→ SUPPLIED PASSAGE
== == ==

Sr. Hadoop Developer Resume Bellevue - Hire IT People

SUMMARY

8+ years of experience in data analysis, data modeling and implementation of enterprise class systems spanning Big Data, Data Integration, Object Oriented programming and Advanced Analytics
3+ years of Full life cycle experience delivering end to end big data projects processing petabytes of activity data by gathering business requirements, creating data models, developing logic, testing, deploying and maintaining
Expertise in Big Data Technologies and Hadoop Ecosystem like HDFS, Map Reduce, Hive, Pig, Sqoop, Oozie, Flume, Apache Kafka, Apache Storm, Apache spark, Zookeeper, Avro and NoSQL databases like HBase, Cassandra, MongoDB
Implemented POC to migrate map reduce jobs into Spark RDD transformations using Scala
Hands on experience in installation, configuration, management and deployment of Big Data solutions and the underlying infrastructure of Hadoop Cluster using Cloudera, Hortonworks distributions and MapR
Good understanding of Data Mining and Machine Learning techniques and experience implementing them with Big Data tools like Mahout, Spark Mlib, H2O
Excellent understanding of Hadoop architecture and different demons of Hadoop clusters which include Job Tracker, Task Tracker, Name Node and Data Node and also Yarn demons like Resource manager and Node Manager and Job history server
Hands on experience in various Hadoop distributions IBM Big Insights, Cloudera, Horton works and MapR
Experience with Apache Crunch in order to pipeline the composed UDF’S to write, easy to test, and efficient to run
Experience with Hadoop Business Intelligence (BI) to speed up the process of analyzing, transforming and loading huge data
Extensive experience in Data Modelling, Database Design and Development using Relational Databases (Oracle9i/10g, DB2, MySQL Server 2003/2005) and NoSQL Databases (HBase, Cassandra, MongoDB)
Proficient in Big data ingestion and streaming tools like Flume, Sqoop, Spark - Streaming, Kafka and Storm and developing Customized Map Reduce programs using Apache Hadoop
Strong Knowledge on Hive Storage format (Sequence Files, Avro and RC Files), compression techniques (Record, Block) and using SerDe’s for insert/load operations
Knowledge on Apache Solr as an end point in various data processing frameworks and Enterprise integration frameworks
Experience in importing and exporting data from RDBMS to HDFS, Hive tables and HBase by using Sqoop and in implementing Ad-Hoc Map Reduce programs using Pig Scripts and hive queries
Hands on experience in creating Hive scripts, HIVE tables, UDAFs, UDFs, UDTFs, Partition/ Bucketing
Hands on experience in creating Apache Spark RDD transformations on Data sets in Hadoop data lake
Experience in importing streaming data into HDFS using flume sources, and flume sinks and transforming the data using Flume Interceptors and also build Custom Flume & Inceptor sterilizers
Experience in integrating Apache Kafka with Apache Storm and created Storm data pipelines for real time processing
Knowledge in handling Kafka cluster and created several topologies to support real-time processing
Worked on ETL reports using Tableau and created statistics dashboards for Analytics

TECHNICAL SKILLS

Big Data Technologies: Hadoop, HDFS, Hive, MapReduce, Pig, Sqoop, Cassandra Flume, Zookeeper, Oozie, Json, Spark, Kafka

Batch Processing: Cascading/Scalding, Apache Spark, Hadoop MapReduce

Programming Languages: C, C++, Java, Shell Scripting

Java/J2EE Technologies: Java, Java Beans, J2EE (JSP, Servlets, EJB), JDBC, MySQL, Spring.

== == ==

→ SOURCE DATA
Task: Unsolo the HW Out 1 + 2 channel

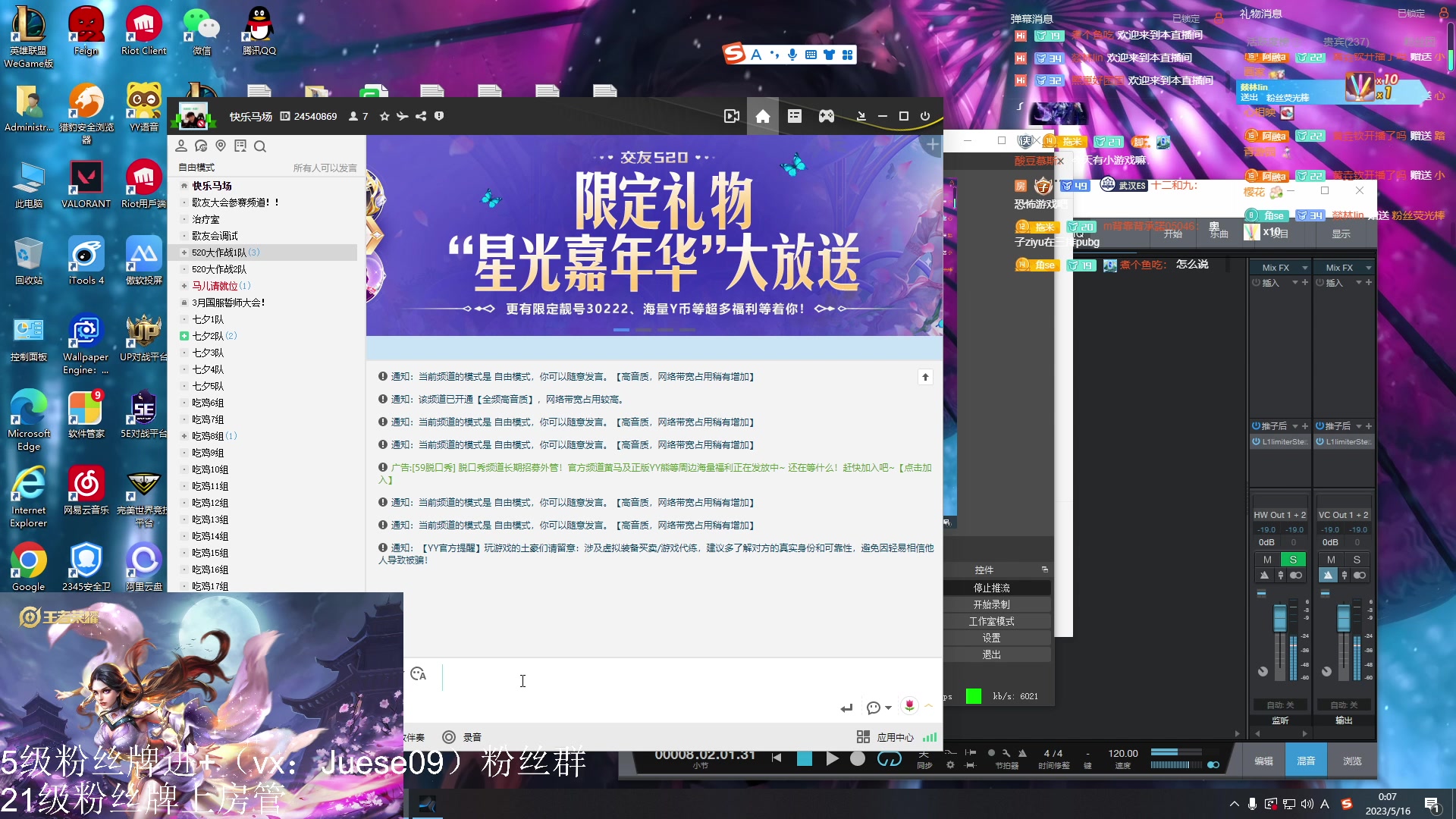Action: [x=1293, y=559]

== == ==

→ SET PROBLEM 1
In the Hadoop developer resume, which language was used for the POC that moved map reduce jobs into Spark RDD transformations?
→ SET PROBLEM 2
Copy the Hadoop developer resume from "TECHNICAL SKILLS" to "JDBC, MySQL, Spring.".
→ SET PROBLEM 3
Write the next part of the Hadoop developer resume, starting after its final line.

→ EXERCISE RESPONSE 1
Scala.

→ EXERCISE RESPONSE 2
TECHNICAL SKILLS

Big Data Technologies: Hadoop, HDFS, Hive, MapReduce, Pig, Sqoop, Cassandra Flume, Zookeeper, Oozie, Json, Spark, Kafka

Batch Processing: Cascading/Scalding, Apache Spark, Hadoop MapReduce

Programming Languages: C, C++, Java, Shell Scripting

Java/J2EE Technologies: Java, Java Beans, J2EE (JSP, Servlets, EJB), JDBC, MySQL, Spring.

→ EXERCISE RESPONSE 3
DB Languages: SQL, PL/SQL

NoSQL Databases: Hbase, MongoDB, Riak

Application Servers: Tomcat

Operating Systems: LINUX, MS DOS, Windows XP 10.., Windows Vista, Windows Server 2003 Windows, Server 2008 and Unix

PROFESSIONAL EXPERIENCE

Confidential, Bellevue

Sr. Hadoop Developer

Responsibilities:

T mobile is creating a centralized data lake for managing all the analytical processes using Hadoop as the core platform for this
Involved in developing a customized in built tool Data Movement Framework (DMF) for ingesting data from external and internal sources into Hadoop using Sqoop, Shell script
Developed MapReduce programs to parse the raw data, populate staging tables and store the refined data in partitioned tables in the EDW.
Used SED, AWK and PIG scripts to clean and scrub the data before put into Data Lake.
Proposed an automated system using Shell script to implement import using Sqoop
Worked in Agile development approach and managed the Hadoop teams of various Sprints
Experienced in Migrating data of file sources and Mount sources from RDMS system, Databases, mount locations to Hadoop using by using DMF framework.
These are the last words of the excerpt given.